Bishop Tom Wright's Romans for Everyone is the finest, most challenging exposition of Romans available today. Regardless of where you are on the denominational spectrum--from Pentacostal to Roman Catholic-Tom Wright's Bible studies are amazing. His use of contemporary examples bring what for many Christians is "old stuff" to life again. You thought you knew Romans (or any of his other New Testament bible studies)? Well you will find yourself saying many times over: "I never knew that!!" You will not be disappointed

(Mathew, Mark, Luke, John, etc) --for Everyone

These study guides to New Testament books, written by N. T. Wright, are the best I have used in my daily bible studies. Bishop Wright has written many scholarly tomes, but he has written these commentaries for the ordinary layperson.
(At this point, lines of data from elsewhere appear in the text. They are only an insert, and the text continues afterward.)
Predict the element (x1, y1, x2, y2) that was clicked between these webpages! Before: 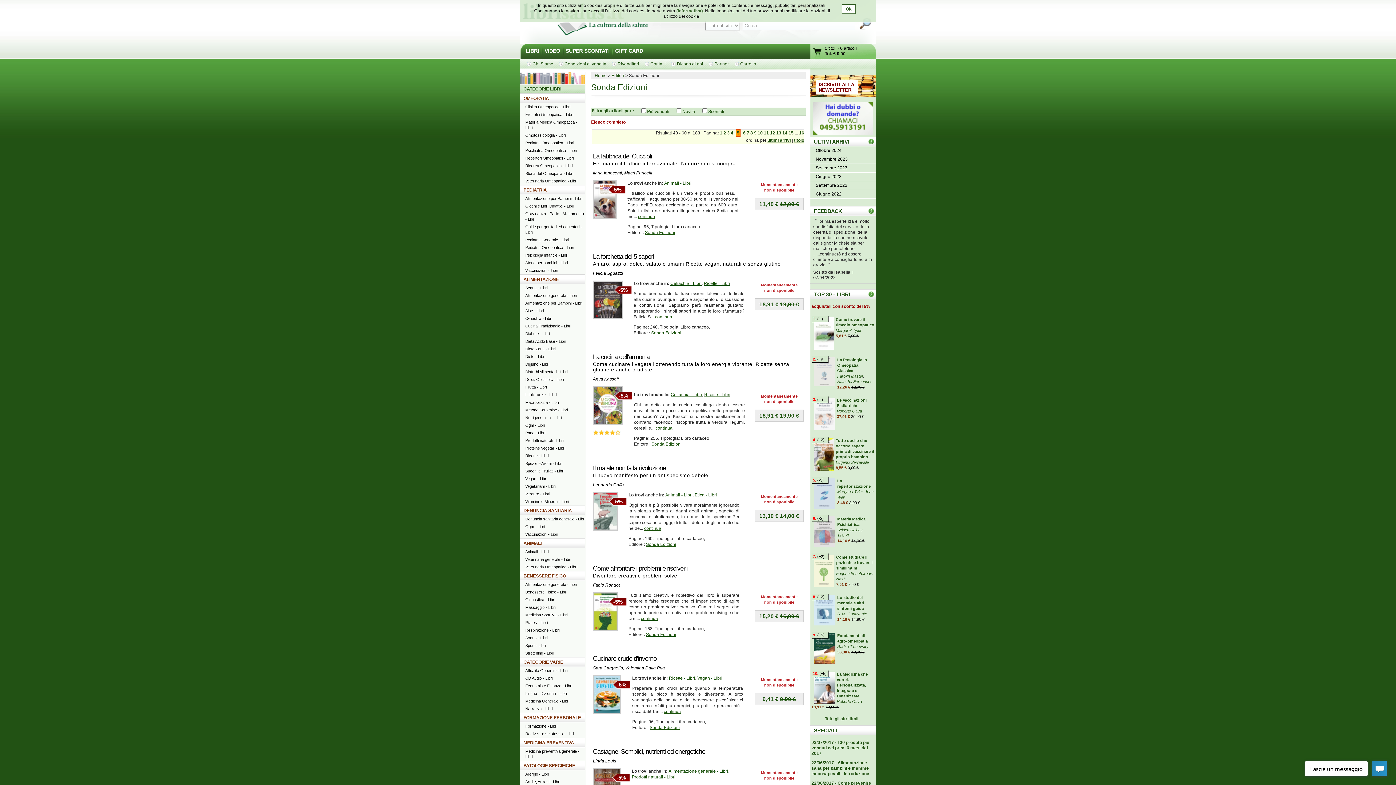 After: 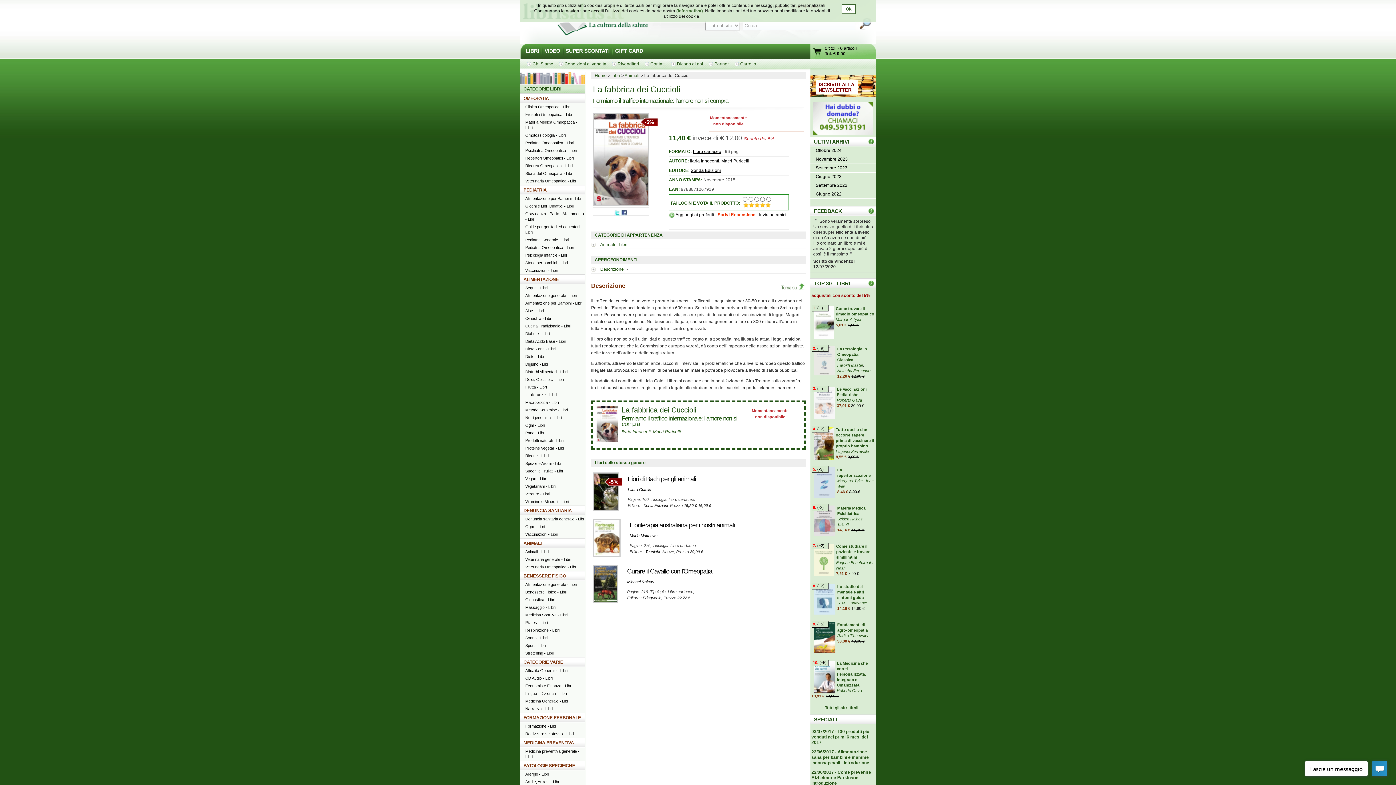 Action: label: La fabbrica dei Cuccioli bbox: (593, 152, 652, 160)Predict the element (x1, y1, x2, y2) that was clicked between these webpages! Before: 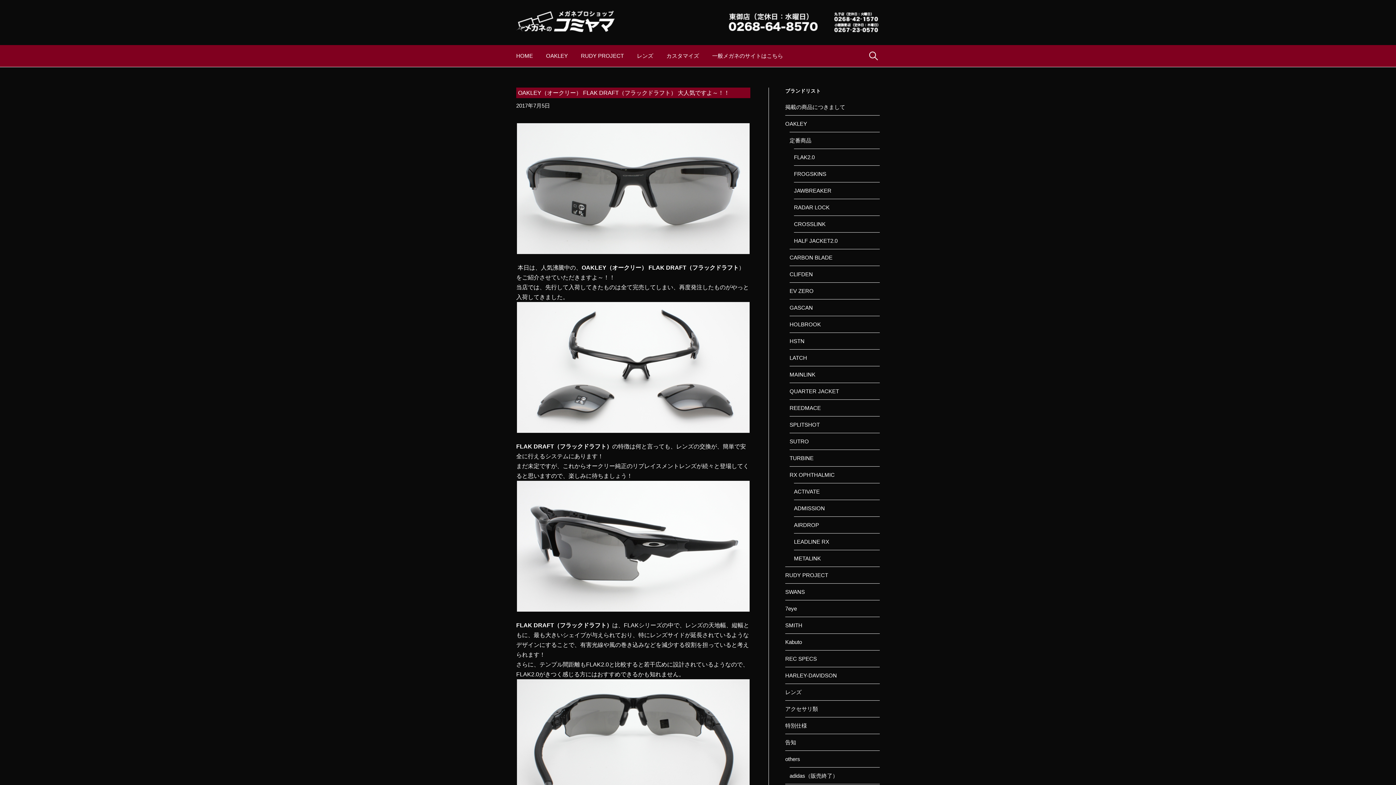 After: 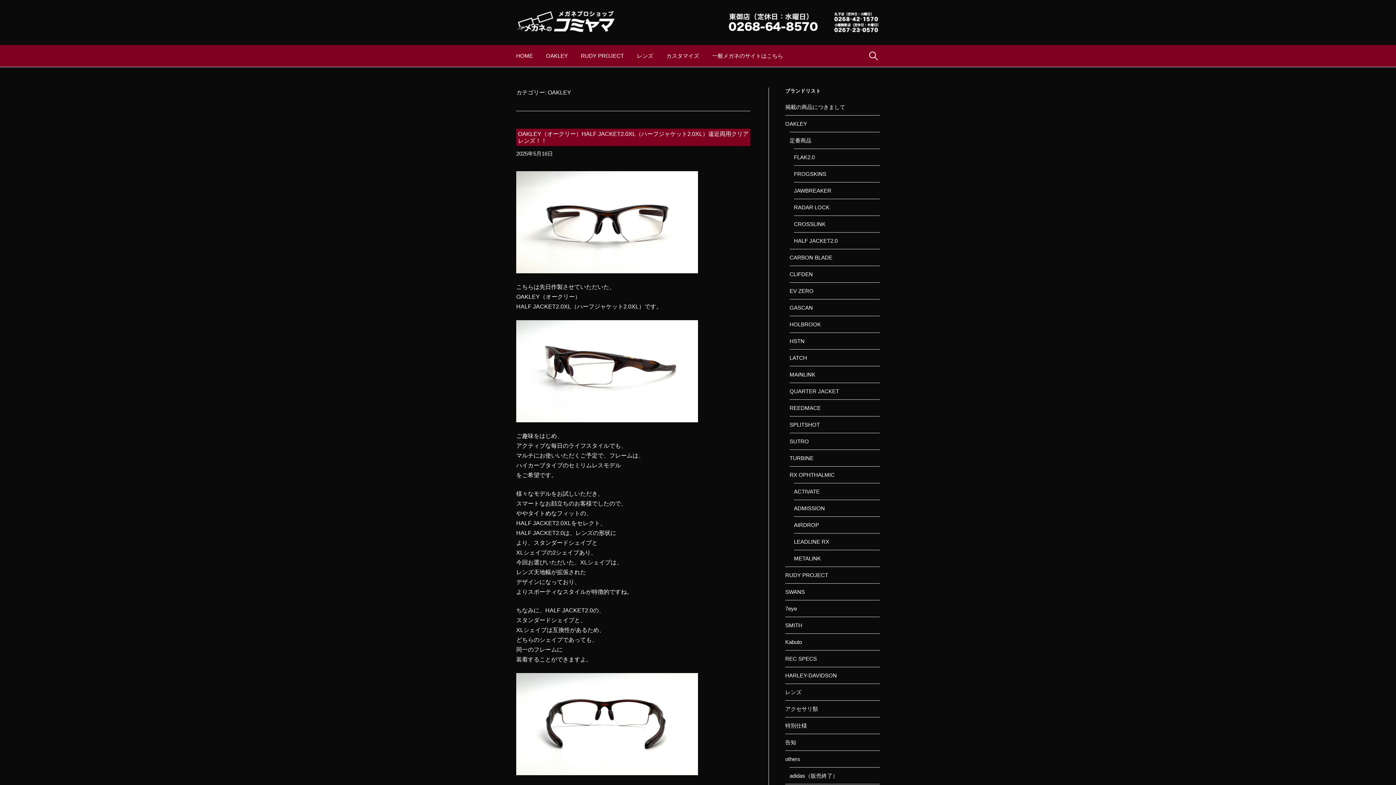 Action: label: OAKLEY bbox: (539, 45, 574, 66)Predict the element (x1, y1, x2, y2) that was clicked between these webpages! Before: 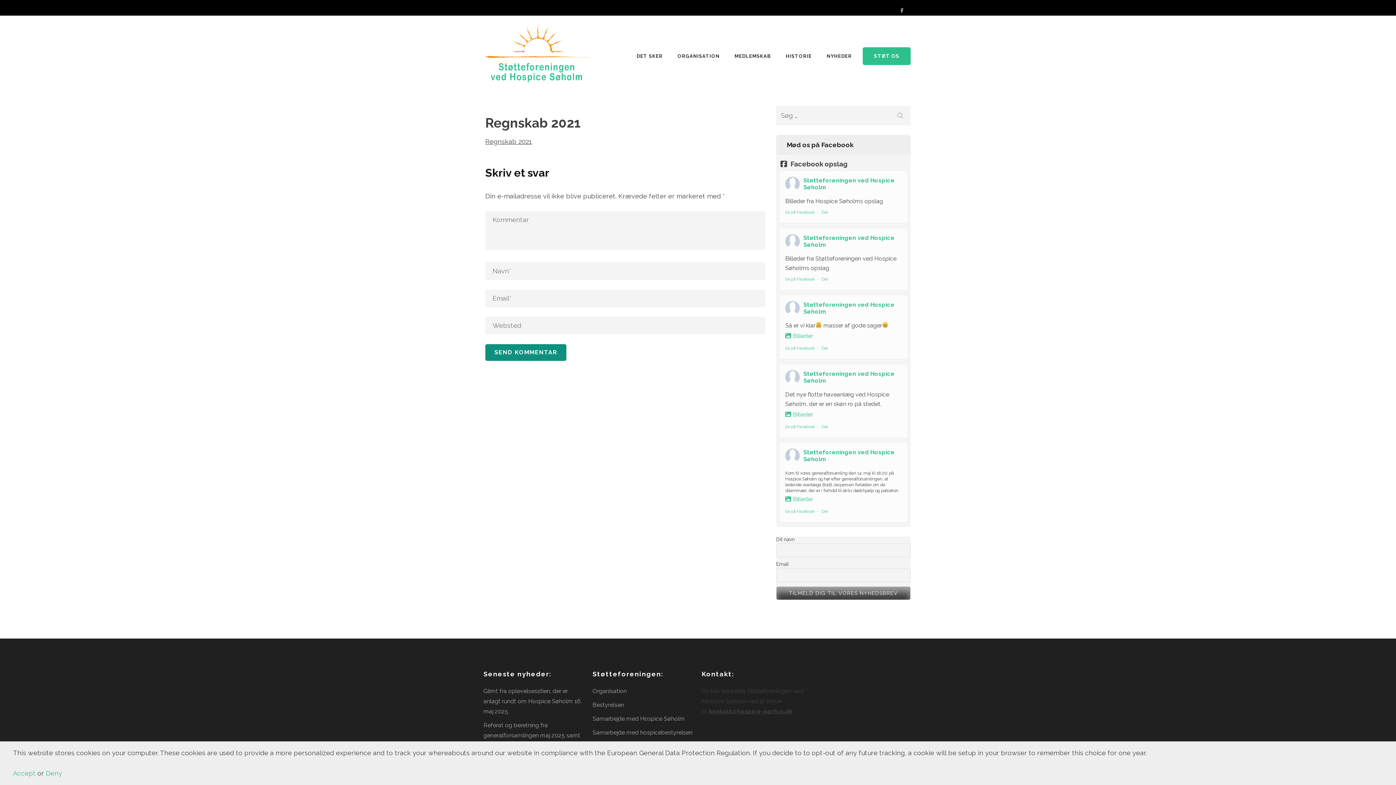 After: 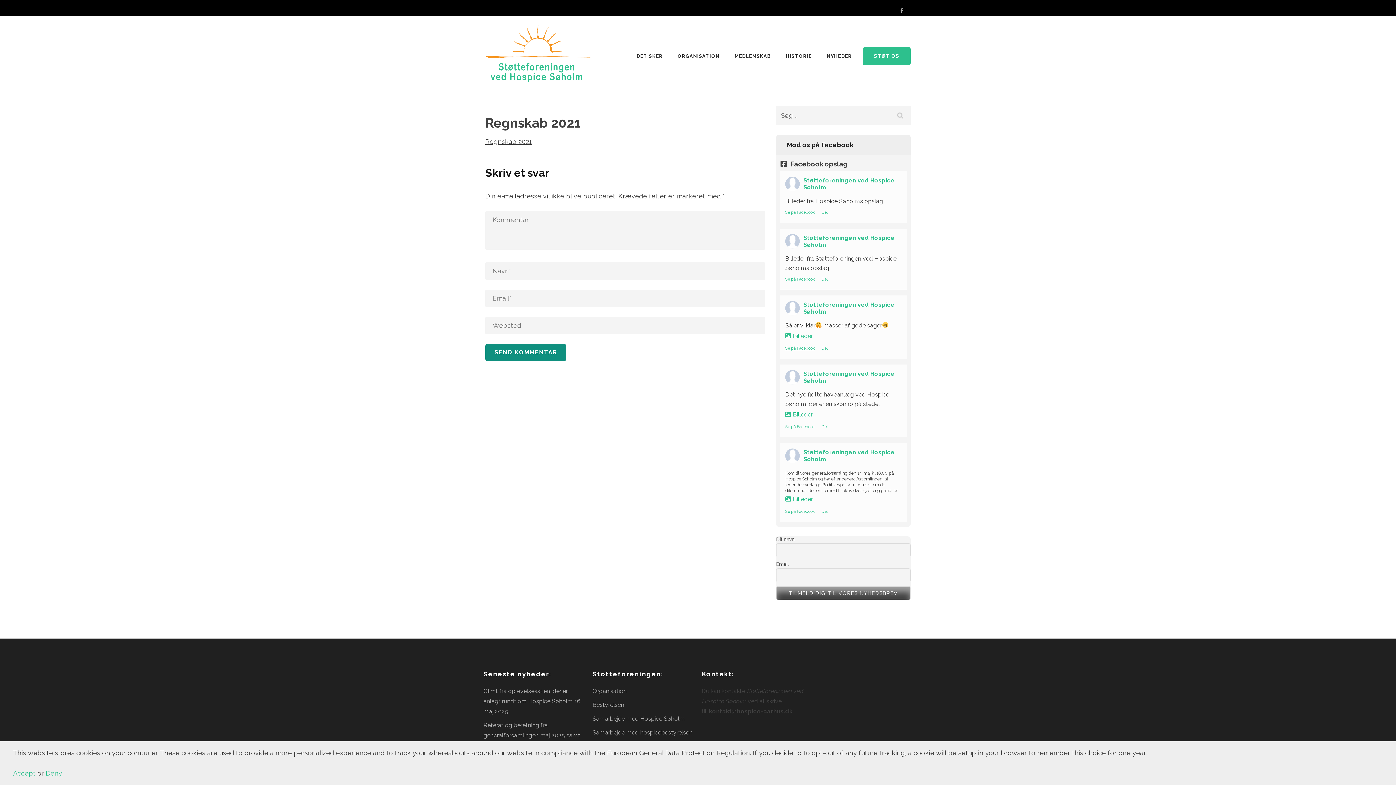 Action: label: Se på Facebook bbox: (785, 346, 814, 350)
He has a wonderful way of weaving in stories that make his commentaries easy to read, timely and relevant to the person who wants to get a more personal understanding from these New Testament books. I would recommend them without hesitation to the ordinary pew sitter.

An indispensible guide for today's Christian

Wright's prose here is accessible, deceptively simple, and effective in delivering the age-old brand new story of Romans to a modern audience. The narrative of Pauline theology gets a fresh breath from under the clutter of excesses seen throughout Christian literature. Though not straying too far from the tree, Wright does shake things up. For those looking for a faithful, and yet disarming, take on Romans you need look no further.